Beyond the spread of misinformation that stems from ideologically charged representations of Islam and Muslims, the speaker circuits that are popping up across the country have also prompted threatening outbursts and violence targeting that Muslim communities. Last December, a few weeks after Dakdok spoke in Grand Forks, Minnesota, a Somali restaurant in the city was firebombed. That month, the provost of Bemidji State University noted that Muslim students were increasingly the targets of harassment. In Minnesota, especially, which harbors the largest concentration of Somalis in North America, harassment towards Muslims has become more frequent in recent months. Some members of the Minnesota legislature were so concerned about the effects of rising anti-Muslim rhetoric, in fact, that one day after the Brussels attacks, fearing its politicization and blowback on the local Muslim community, they addressed the “normalization of hate speech” and urged calm.

Conclusion

Events likes those mentioned above, which lambast the religion of Islam and paint Muslims as a unique threat, warrant public scrutiny and skepticism.
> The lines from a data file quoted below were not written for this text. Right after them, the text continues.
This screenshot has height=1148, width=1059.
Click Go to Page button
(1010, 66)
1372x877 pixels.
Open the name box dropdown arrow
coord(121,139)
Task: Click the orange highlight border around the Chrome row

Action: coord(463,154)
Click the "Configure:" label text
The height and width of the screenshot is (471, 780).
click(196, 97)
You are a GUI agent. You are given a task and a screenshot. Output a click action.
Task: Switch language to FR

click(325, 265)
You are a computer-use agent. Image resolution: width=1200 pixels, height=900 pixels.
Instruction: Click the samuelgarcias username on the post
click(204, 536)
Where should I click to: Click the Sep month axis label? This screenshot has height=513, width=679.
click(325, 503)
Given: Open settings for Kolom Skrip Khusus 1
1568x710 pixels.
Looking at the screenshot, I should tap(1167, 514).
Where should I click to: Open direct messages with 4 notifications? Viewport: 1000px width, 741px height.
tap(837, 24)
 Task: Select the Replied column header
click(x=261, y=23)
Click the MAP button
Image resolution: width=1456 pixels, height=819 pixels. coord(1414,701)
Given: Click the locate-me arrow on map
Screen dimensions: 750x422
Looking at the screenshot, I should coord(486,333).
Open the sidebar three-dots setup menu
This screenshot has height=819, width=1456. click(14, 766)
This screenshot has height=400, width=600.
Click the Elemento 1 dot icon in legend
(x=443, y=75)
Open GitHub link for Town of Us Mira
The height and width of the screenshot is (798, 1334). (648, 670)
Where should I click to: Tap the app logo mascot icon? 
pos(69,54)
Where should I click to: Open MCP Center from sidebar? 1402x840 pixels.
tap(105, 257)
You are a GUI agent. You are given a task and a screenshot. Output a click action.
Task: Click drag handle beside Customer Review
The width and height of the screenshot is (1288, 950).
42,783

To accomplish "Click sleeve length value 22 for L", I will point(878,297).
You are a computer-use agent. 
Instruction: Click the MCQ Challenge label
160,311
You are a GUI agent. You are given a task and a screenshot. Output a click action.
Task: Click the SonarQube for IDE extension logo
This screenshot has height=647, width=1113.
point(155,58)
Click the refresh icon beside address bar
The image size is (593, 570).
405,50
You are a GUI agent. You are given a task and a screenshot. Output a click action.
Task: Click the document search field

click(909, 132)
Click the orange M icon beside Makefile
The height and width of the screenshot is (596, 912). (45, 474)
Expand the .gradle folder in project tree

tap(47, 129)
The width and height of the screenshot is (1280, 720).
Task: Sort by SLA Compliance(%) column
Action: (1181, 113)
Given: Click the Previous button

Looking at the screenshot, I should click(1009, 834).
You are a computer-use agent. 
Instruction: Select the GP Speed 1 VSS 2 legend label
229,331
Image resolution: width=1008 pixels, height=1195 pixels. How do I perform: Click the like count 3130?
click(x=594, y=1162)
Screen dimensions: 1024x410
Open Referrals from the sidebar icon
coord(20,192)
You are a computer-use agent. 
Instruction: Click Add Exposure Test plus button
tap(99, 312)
It is critical to distinguish ordinary citizens whose ideological leanings and self-study compel them to speak with authority on Islam from those members of our society with recognized credentials, trusted affiliations, and a commitment to advancing American values of religious freedom and pluralism. Part of that lies in rejecting representations of Muslims and Islam that are expressly violent or that rest on conspiracy theories, and instead embrace information that acknowledges existing challenges while offering nuance and context that present a fuller, more accurate portrait. One-dimensional narratives bandied about by local armchair scholars jeopardize the safety of the Muslim community and, as a result of propagating misinformation, all Americans.